Here's what happened, and it's awful

"Time Out" is a story about a man who is spouting awful slurs against Jewish, Black, and Asian people. As a result, he finds himself facing situations where he is thought to be a Black man in rural Alabama in the 1950s facing the Ku Klux Klan, a Jewish man in Nazi-occupied France, and a Vietnamese man fleeing American soldiers during the Vietnam War. 

It's also Landis' segment of the film where the tragedy happened. The scene in question was part of the Vietnam sequence. Star Vic Morrow ("Combat") and child actors Renee Shin-Yi Chen and Myca Dinh Lee were tragically killed by a helicopter. Morrow's character was supposed to be rescuing a pair of Vietnamese children during an air raid. The person flying the helicopter was Dorcey Wingo, who was a Vietnam veteran, now also a veteran of the film world. During the shoot, there was pyrotechnics going off to simulate explosions. One of the fireballs hit the helicopter and sent it down into the river where the actors were. What's coming next is a description of what happened, and it's very disturbing.

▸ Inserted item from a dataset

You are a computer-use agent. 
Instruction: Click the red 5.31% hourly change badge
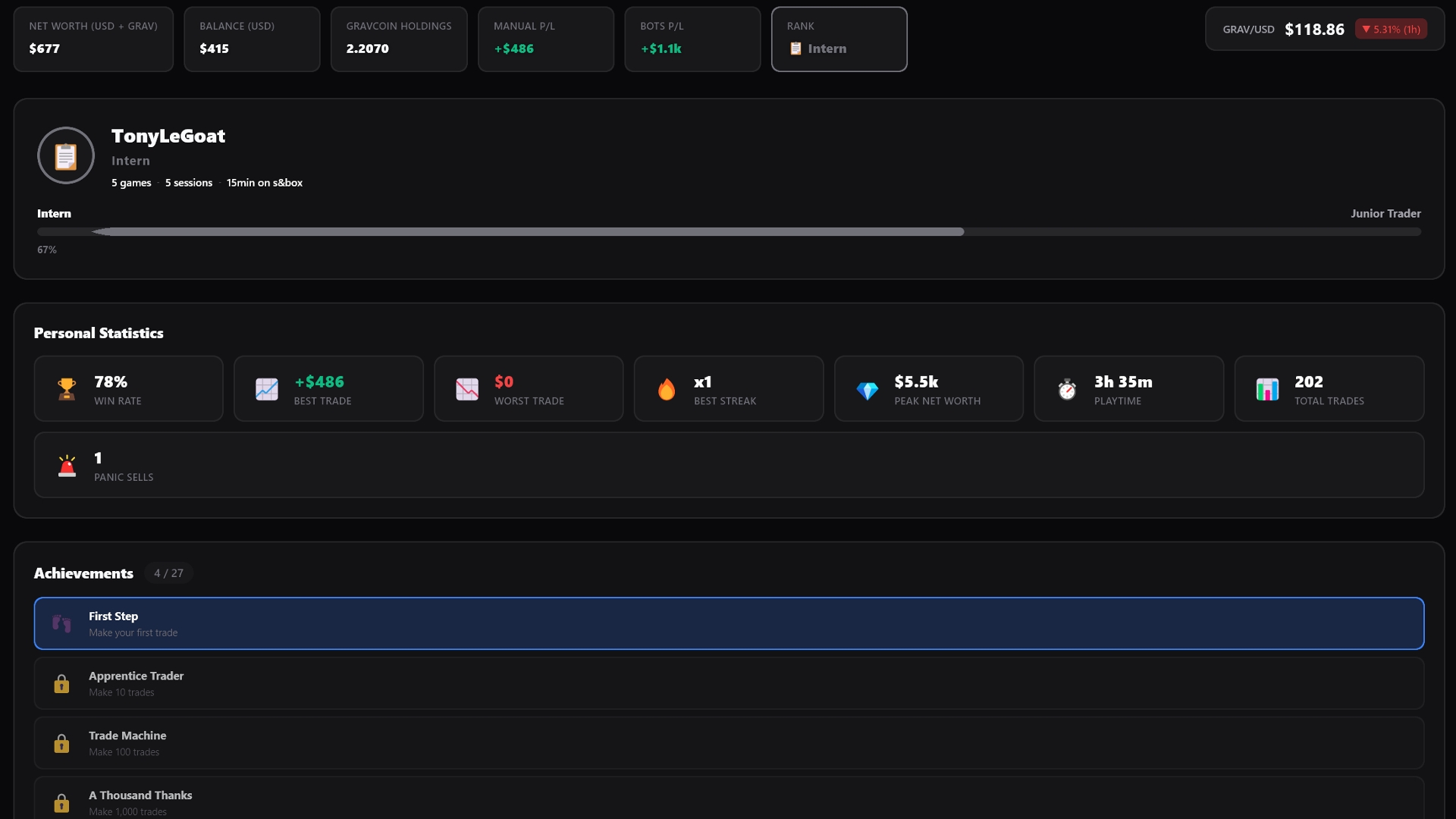click(1391, 30)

The accident that changed film safety

Six-year-old Renee was crushed by the right skid of the helicopter. It then fell over, and the blade killed Morrow and seven-year-old Myca. The children had been hired illegally and were not working according to child labor laws. The studio claimed that this was an accident. The suit did go to trial in Los Angeles in 1985, where Landis and the other defendants were acquitted of charges. His career went on, and if you're now seething with rage, you are not alone, I assure you. 

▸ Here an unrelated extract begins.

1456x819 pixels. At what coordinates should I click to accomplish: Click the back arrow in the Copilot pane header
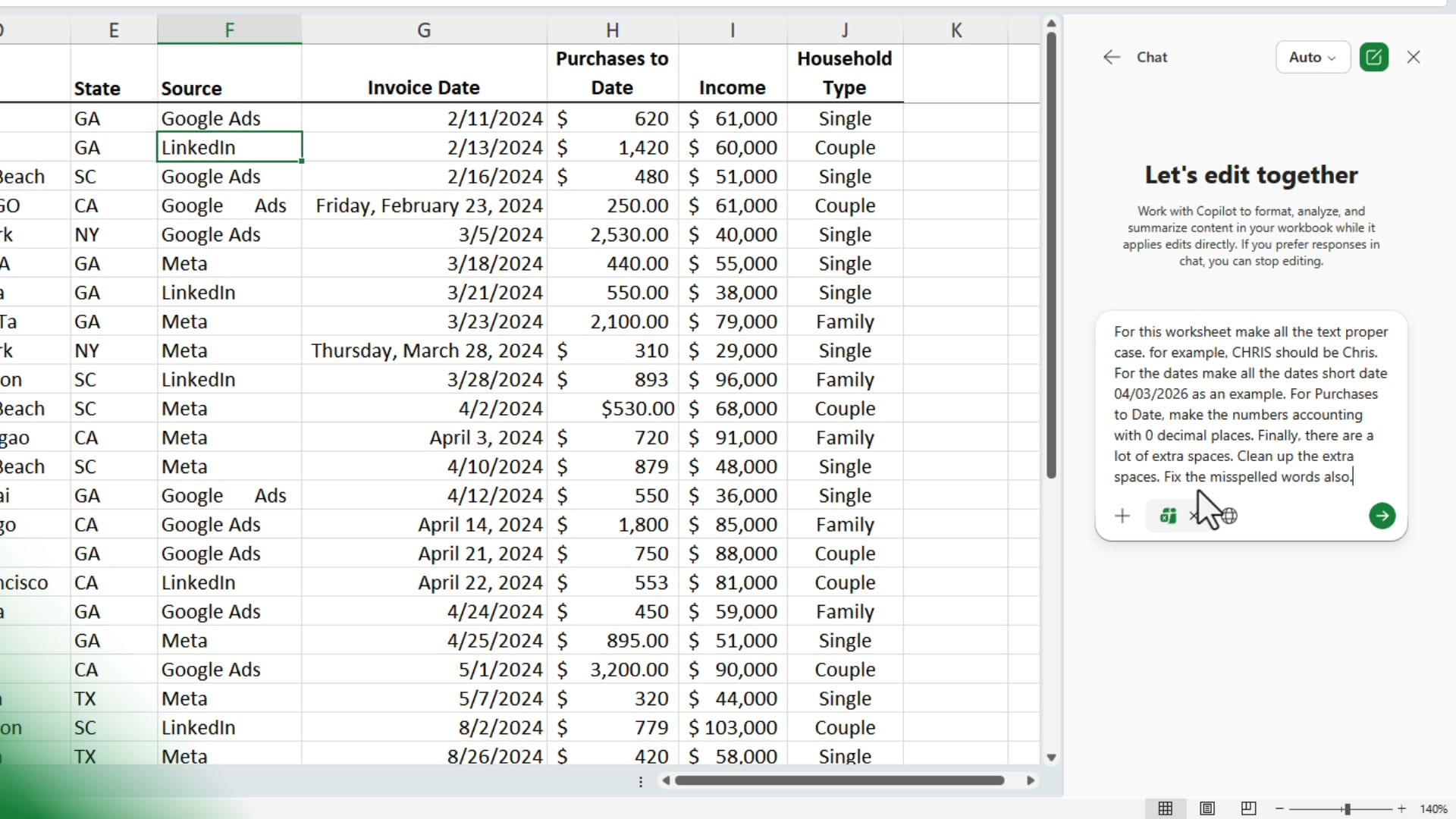[1111, 57]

Laws began to change after the incident, according to an article on Slate. John Silvia, Warner Bros. vice president at the time, got a committee together to work on creating standards of safety for things like this with the filmmaking unions and guilds, creating safety bulletins that have been going on for a while. As we know, however, accidents still happen on set, from a stuntman being killed in a crash on the set of "Airwolf," to Brandon Lee's death on "The Crow," to the recent death of cinematographer Halyna Hutchins on the set of "Rust." 

This was a terrible tragedy. Calling it a curse seems to cheapen the deaths of these three people when the accident could have been prevented.

Why do we jump straight to curses?

I spoke to Dr. Travis Langley, a psychologist, professor, and the author of "Batman and Psychology: A Dark and Stormy Knight," as well as the editor of the PsychGeeks' series about why we jump right to curses for this sort of thing. "One horrible accident is not enough of a pattern to call it cursed," he said: 

"It resulted from reckless decisions and human errors during production. Even if curses existed, that is not one. Live ammo got used on that set! Choices were made that should not have been made. Children should not have been on that set at all during such a dangerous stunt. Spectacular tragedy does not require a spectacular explanation, and yet we feel like it should. People want cause to transcend effect. Our brains are ready to spot patterns, for many important reasons, but that ready state also prepares us to perceive patterns where they do not exist. So we sometimes see curses and conspiracies where none exist, and once we're looking for them, our need for belief confirmation makes us more ready to fit new information into those patterns and less likely to accept contradictions."

I also spoke to Dr. Janina Scarlet, psychologist and author of "It Shouldn't Be This Way: Learning to Accept the Things You Just Can't Change." She said: 

"When things feel out of our control, we might look for an explanation. Strange as it might sound, the belief that an object is cursed can make people feel more comfortable than the belief that sometimes bad things just happen. When we think something is cursed, such as an item of clothing or a location, if something bad happens, we accept it, believing that so long as we avoid the cursed object or a location, we are safe. On the other hand, if something bad happens when we didn't expect it, we are likely to feel less prepared, less in control, and more vulnerable to danger."

As awful as this was, it wasn't a curse. It was a call for changes in the law, which were made. If there is any comfort to be taken here, it's that something was done to make sets safer. It just shouldn't have come at the expense of three lives.